Cholesterol is a major component of the plasma membrane in mammalian cells, where it acts as a modulator of bulk physical state and integrity. In addition to its structural role,
cholesterol is essential for proliferation and other cell processes. The present study was undertaken to explore the stringency of the requirement for
cholesterol as a regulator of proliferation and cell cycle progression. Comparisons were made between
cholesterol and other
sterol analogs that differ from
cholesterol in three specific elements: the presence of a Delta5 double bond in ring B, the
hydroxyl group at C-3, and the presence of an aliphatic side chain. The human
leukemia cells HL-60 and MOLT-4 were cultured in
cholesterol-free medium and treated with different
sterols in the presence or absence of
SKF 104976, a competitive inhibitor of
lanosterol 14alpha-demethylase that allows the synthesis of
isoprenoid derivatives but not
cholesterol. Our results show that the beta-
hydroxyl group at C-3 and the unsaturated bond at Delta5 are necessary for cell proliferation and cell cycle progression. The
sterol analog 5alpha-cholestan-3beta-ol (
dihydrocholesterol), which is saturated at Delta5 and has an A/B ring junction in the trans configuration, was also able to support cell growth. However, 5beta-cholestan-3beta-ol and 5beta-cholestan-3alpha-ol, both of which have an A/B ring junction in the cis configuration, were totally ineffective in supporting cell growth. Indeed, they produced an inhibition of cell proliferation and arrested the cell cycle specifically in the G2/M phase. These effects of 5beta-cholestanols were abrogated by
cholesterol in a concentration-dependent manner.

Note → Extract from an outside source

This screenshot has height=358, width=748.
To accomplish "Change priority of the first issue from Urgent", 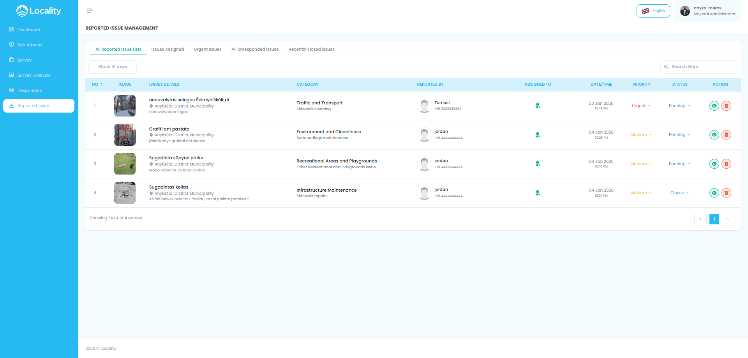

Moreover, 5beta-cholestanols potently inhibited
cholesterol biosynthesis and transcription driven by the
sterol response element. In addition to providing a description of the structural features of
sterols associated with their supporting action on cell proliferation in mammalian cells, the present results demonstrate that selected
cholesterol analogs may act as
cytostatic agents, interrupting cell cycle progression specifically in the G2/M phase.